2.5. Good Data is Normalized

Important

Normalized data means

  1. The dataset has distinct “Keys”

  2. Variables in the dataset are at the key’s unit-level

Storing normalized data means your data will be easier to understand and it will be harder to make costly mistakes.


There are multi-billion dollar firms whose entire business model depends on storing and accessing data. Therefore we should apply our rule and see how they store data:

Note

Long ago, smart people figured out a fundamental principle of database design: that the physical structure of a database should communicate its logical structure.

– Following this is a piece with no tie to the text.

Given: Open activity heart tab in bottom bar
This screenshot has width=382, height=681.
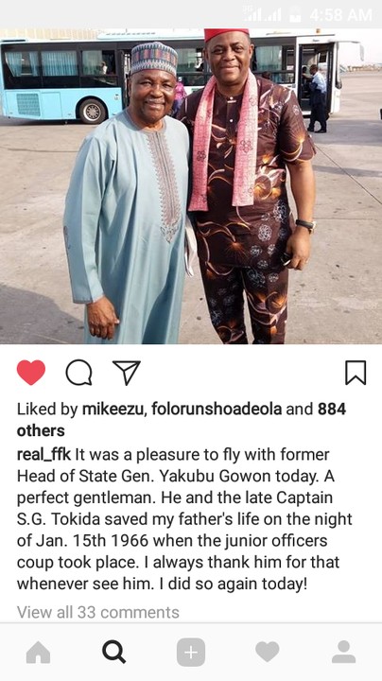Looking at the screenshot, I should (x=267, y=653).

Let’s put that into practice. First, we need to agree on three things:

  1. Every database contains “elements” or “observations” (the rows) and “variables” (the columns).

  2. Definition: The “key” is the variable(s) that uniquely identifies a row in the table.

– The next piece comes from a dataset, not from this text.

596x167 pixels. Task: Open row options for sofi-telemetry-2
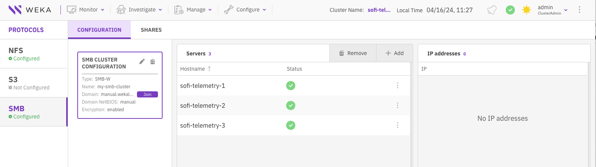[397, 105]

    • If your dataset is about different firms and has one observation per firm, GM is the key for the observation about General Motors.

    • If your dataset contains info about firms over multiple years (a “firm-year” dataset), (GM, 2000) is the key for the observation for GM in 2000.

    • Notice that the “key” can be multiple variables, like the firm and the year in the prior sentence.

  3. Definition: The “unit” of a dataset refers to the level of aggregation of variables in the dataset. Examples:

    • Firm-level data: Industry of a firm

    • Firm-year data: Profits

    • Firm-day data: Firm returns

    • Daily-data (or any time interval): Market returns

    • Country-year: GDP

    • Country-level data: Continent

2.5.1. Rules for storing data

  1. Rule: Keys should never be missing! (Rule 4.A) If one is, how can you say what that row is about?

  2. Rule: Keys should never be duplicated. If any keys are duplicated, there is a problem with your dataset or you misunderstand what the unit is and what variable(s) constitute the key.

  3. Rule: Variables in a normalized dataset are at the unit level of the dataset, and not other unit levels.


Rule 3 means that if the key is a county, and the unit is the county in 2010 (a cross-section at a single point in time), then the variables you can have in that dataset are attributes of the county as of 2010.

If you have variables about state populations, they should be in a different database (the state database).

If you have variables about the county at many points in time (county GDP for each year), those should be in a different database (the county-year database).

2.5.2. Normalized data in practice

Try to create and store data that is normalized. But notice how Golden rule 4.B is phrased: “Keep data normalized as far into your code pipeline as you can.”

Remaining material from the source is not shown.